- [Your objective]
All of the data below is to be copied exactly.

- [Stored data]
※
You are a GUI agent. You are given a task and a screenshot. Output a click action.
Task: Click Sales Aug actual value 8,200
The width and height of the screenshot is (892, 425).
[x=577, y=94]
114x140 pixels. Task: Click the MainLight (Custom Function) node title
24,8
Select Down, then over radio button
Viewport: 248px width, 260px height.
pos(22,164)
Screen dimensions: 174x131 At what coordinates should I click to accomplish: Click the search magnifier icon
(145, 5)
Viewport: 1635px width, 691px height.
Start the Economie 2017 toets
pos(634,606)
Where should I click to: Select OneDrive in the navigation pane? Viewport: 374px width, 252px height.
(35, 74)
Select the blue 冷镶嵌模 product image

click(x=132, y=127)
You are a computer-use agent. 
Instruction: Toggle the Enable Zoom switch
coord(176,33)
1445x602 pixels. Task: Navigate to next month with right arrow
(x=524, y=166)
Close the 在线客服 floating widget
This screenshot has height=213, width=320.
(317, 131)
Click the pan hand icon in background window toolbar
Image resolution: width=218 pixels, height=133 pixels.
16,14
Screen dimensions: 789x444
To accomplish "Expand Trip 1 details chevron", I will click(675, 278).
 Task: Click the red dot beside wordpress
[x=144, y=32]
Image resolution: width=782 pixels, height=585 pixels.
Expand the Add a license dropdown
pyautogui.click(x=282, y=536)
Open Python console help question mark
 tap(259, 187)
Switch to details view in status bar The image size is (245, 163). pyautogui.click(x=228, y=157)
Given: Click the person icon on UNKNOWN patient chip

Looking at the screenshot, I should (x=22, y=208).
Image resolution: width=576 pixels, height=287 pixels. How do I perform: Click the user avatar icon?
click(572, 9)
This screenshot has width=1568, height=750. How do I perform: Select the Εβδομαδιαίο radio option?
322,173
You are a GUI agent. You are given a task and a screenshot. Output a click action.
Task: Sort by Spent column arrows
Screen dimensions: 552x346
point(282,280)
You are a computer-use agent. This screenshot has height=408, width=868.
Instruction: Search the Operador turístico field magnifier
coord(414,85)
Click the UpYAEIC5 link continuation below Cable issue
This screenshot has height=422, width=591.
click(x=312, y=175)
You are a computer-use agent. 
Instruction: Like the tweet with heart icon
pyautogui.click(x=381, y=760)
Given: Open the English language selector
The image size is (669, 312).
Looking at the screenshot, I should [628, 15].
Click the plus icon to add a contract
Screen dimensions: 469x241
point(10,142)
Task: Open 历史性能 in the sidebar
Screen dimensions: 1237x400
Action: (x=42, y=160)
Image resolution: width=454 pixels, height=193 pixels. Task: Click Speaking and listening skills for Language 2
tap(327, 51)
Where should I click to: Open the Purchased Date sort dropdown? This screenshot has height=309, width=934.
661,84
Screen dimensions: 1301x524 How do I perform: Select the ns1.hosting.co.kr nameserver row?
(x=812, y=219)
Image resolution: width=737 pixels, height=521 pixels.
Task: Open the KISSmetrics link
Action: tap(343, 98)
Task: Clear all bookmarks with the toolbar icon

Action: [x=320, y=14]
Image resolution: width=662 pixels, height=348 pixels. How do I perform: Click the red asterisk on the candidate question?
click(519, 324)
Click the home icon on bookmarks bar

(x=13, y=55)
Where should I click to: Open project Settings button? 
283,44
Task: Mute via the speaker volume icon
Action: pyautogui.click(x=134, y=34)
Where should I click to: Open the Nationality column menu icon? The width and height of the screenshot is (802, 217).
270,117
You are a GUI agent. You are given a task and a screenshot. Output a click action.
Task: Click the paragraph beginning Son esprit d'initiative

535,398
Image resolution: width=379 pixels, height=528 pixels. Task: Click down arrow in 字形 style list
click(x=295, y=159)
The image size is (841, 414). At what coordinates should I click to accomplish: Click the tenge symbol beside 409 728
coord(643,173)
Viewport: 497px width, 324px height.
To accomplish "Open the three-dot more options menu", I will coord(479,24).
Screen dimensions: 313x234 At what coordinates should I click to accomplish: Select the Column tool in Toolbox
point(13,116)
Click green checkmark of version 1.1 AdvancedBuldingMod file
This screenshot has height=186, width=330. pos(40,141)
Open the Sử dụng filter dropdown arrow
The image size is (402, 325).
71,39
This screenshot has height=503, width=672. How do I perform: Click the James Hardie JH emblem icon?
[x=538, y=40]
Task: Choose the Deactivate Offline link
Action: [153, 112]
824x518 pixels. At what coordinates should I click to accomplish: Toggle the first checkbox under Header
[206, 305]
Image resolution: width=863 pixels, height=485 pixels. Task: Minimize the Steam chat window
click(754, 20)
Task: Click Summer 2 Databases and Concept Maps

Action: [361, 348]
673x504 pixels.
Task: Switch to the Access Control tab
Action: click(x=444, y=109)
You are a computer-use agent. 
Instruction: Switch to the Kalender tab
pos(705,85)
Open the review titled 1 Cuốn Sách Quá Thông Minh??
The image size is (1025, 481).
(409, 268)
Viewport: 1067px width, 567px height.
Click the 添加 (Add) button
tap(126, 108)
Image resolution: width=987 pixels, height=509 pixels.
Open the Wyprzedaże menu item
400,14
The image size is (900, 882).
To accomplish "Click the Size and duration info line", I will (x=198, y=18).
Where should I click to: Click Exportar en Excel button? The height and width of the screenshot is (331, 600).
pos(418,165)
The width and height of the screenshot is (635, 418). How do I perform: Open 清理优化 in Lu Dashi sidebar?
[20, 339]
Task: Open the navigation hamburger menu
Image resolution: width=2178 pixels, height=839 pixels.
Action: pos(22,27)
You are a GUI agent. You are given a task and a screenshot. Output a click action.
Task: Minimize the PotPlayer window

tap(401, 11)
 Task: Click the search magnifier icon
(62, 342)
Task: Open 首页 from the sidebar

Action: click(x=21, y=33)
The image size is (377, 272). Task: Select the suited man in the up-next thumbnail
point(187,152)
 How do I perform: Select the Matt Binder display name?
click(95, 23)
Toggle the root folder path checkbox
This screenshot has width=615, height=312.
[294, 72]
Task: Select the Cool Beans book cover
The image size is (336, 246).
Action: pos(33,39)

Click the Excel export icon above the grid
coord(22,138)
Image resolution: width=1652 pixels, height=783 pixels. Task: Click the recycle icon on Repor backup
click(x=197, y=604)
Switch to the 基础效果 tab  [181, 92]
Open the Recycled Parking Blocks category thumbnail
※
- [Your response]
You are a GUI agent. You are given a task and a screenshot. Output a click action.
Task: Click Sales Aug actual value 8,200
The width and height of the screenshot is (892, 425).
[x=577, y=94]
114x140 pixels. Task: Click the MainLight (Custom Function) node title
24,8
Select Down, then over radio button
Viewport: 248px width, 260px height.
pos(22,164)
Screen dimensions: 174x131 At what coordinates should I click to accomplish: Click the search magnifier icon
(145, 5)
Viewport: 1635px width, 691px height.
Start the Economie 2017 toets
pos(634,606)
Where should I click to: Select OneDrive in the navigation pane? Viewport: 374px width, 252px height.
(35, 74)
Select the blue 冷镶嵌模 product image

click(x=132, y=127)
You are a computer-use agent. 
Instruction: Toggle the Enable Zoom switch
coord(176,33)
1445x602 pixels. Task: Navigate to next month with right arrow
(x=524, y=166)
Close the 在线客服 floating widget
This screenshot has height=213, width=320.
(317, 131)
Click the pan hand icon in background window toolbar
Image resolution: width=218 pixels, height=133 pixels.
16,14
Screen dimensions: 789x444
To accomplish "Expand Trip 1 details chevron", I will click(675, 278).
 Task: Click the red dot beside wordpress
[x=144, y=32]
Image resolution: width=782 pixels, height=585 pixels.
Expand the Add a license dropdown
pyautogui.click(x=282, y=536)
Open Python console help question mark
 tap(259, 187)
Switch to details view in status bar The image size is (245, 163). pyautogui.click(x=228, y=157)
Given: Click the person icon on UNKNOWN patient chip

Looking at the screenshot, I should (x=22, y=208).
Image resolution: width=576 pixels, height=287 pixels. How do I perform: Click the user avatar icon?
click(572, 9)
This screenshot has width=1568, height=750. How do I perform: Select the Εβδομαδιαίο radio option?
322,173
You are a GUI agent. You are given a task and a screenshot. Output a click action.
Task: Sort by Spent column arrows
Screen dimensions: 552x346
point(282,280)
You are a computer-use agent. This screenshot has height=408, width=868.
Instruction: Search the Operador turístico field magnifier
coord(414,85)
Click the UpYAEIC5 link continuation below Cable issue
This screenshot has height=422, width=591.
click(x=312, y=175)
You are a computer-use agent. 
Instruction: Like the tweet with heart icon
pyautogui.click(x=381, y=760)
Given: Open the English language selector
The image size is (669, 312).
Looking at the screenshot, I should [628, 15].
Click the plus icon to add a contract
Screen dimensions: 469x241
point(10,142)
Task: Open 历史性能 in the sidebar
Screen dimensions: 1237x400
Action: (x=42, y=160)
Image resolution: width=454 pixels, height=193 pixels. Task: Click Speaking and listening skills for Language 2
tap(327, 51)
Where should I click to: Open the Purchased Date sort dropdown? This screenshot has height=309, width=934.
661,84
Screen dimensions: 1301x524 How do I perform: Select the ns1.hosting.co.kr nameserver row?
(x=812, y=219)
Image resolution: width=737 pixels, height=521 pixels.
Task: Open the KISSmetrics link
Action: tap(343, 98)
Task: Clear all bookmarks with the toolbar icon

Action: [x=320, y=14]
Image resolution: width=662 pixels, height=348 pixels. How do I perform: Click the red asterisk on the candidate question?
click(519, 324)
Click the home icon on bookmarks bar

(x=13, y=55)
Where should I click to: Open project Settings button? 
283,44
Task: Mute via the speaker volume icon
Action: pyautogui.click(x=134, y=34)
Where should I click to: Open the Nationality column menu icon? The width and height of the screenshot is (802, 217).
270,117
You are a GUI agent. You are given a task and a screenshot. Output a click action.
Task: Click the paragraph beginning Son esprit d'initiative

535,398
Image resolution: width=379 pixels, height=528 pixels. Task: Click down arrow in 字形 style list
click(x=295, y=159)
The image size is (841, 414). At what coordinates should I click to accomplish: Click the tenge symbol beside 409 728
coord(643,173)
Viewport: 497px width, 324px height.
To accomplish "Open the three-dot more options menu", I will coord(479,24).
Screen dimensions: 313x234 At what coordinates should I click to accomplish: Select the Column tool in Toolbox
point(13,116)
Click green checkmark of version 1.1 AdvancedBuldingMod file
This screenshot has height=186, width=330. pos(40,141)
Open the Sử dụng filter dropdown arrow
The image size is (402, 325).
71,39
This screenshot has height=503, width=672. How do I perform: Click the James Hardie JH emblem icon?
[x=538, y=40]
Task: Choose the Deactivate Offline link
Action: [153, 112]
824x518 pixels. At what coordinates should I click to accomplish: Toggle the first checkbox under Header
[206, 305]
Image resolution: width=863 pixels, height=485 pixels. Task: Minimize the Steam chat window
click(754, 20)
Task: Click Summer 2 Databases and Concept Maps

Action: [361, 348]
673x504 pixels.
Task: Switch to the Access Control tab
Action: click(x=444, y=109)
You are a computer-use agent. 
Instruction: Switch to the Kalender tab
pos(705,85)
Open the review titled 1 Cuốn Sách Quá Thông Minh??
The image size is (1025, 481).
(409, 268)
Viewport: 1067px width, 567px height.
Click the 添加 (Add) button
tap(126, 108)
Image resolution: width=987 pixels, height=509 pixels.
Open the Wyprzedaże menu item
400,14
The image size is (900, 882).
To accomplish "Click the Size and duration info line", I will (x=198, y=18).
Where should I click to: Click Exportar en Excel button? The height and width of the screenshot is (331, 600).
pos(418,165)
The width and height of the screenshot is (635, 418). How do I perform: Open 清理优化 in Lu Dashi sidebar?
[20, 339]
Task: Open the navigation hamburger menu
Image resolution: width=2178 pixels, height=839 pixels.
Action: pos(22,27)
You are a GUI agent. You are given a task and a screenshot. Output a click action.
Task: Minimize the PotPlayer window

tap(401, 11)
 Task: Click the search magnifier icon
(62, 342)
Task: Open 首页 from the sidebar

Action: click(x=21, y=33)
The image size is (377, 272). Task: Select the suited man in the up-next thumbnail
point(187,152)
 How do I perform: Select the Matt Binder display name?
click(95, 23)
Toggle the root folder path checkbox
This screenshot has width=615, height=312.
[294, 72]
Task: Select the Cool Beans book cover
The image size is (336, 246).
Action: pos(33,39)

Click the Excel export icon above the grid
coord(22,138)
Image resolution: width=1652 pixels, height=783 pixels. Task: Click the recycle icon on Repor backup
click(x=197, y=604)
Switch to the 基础效果 tab  [181, 92]
Open the Recycled Parking Blocks category thumbnail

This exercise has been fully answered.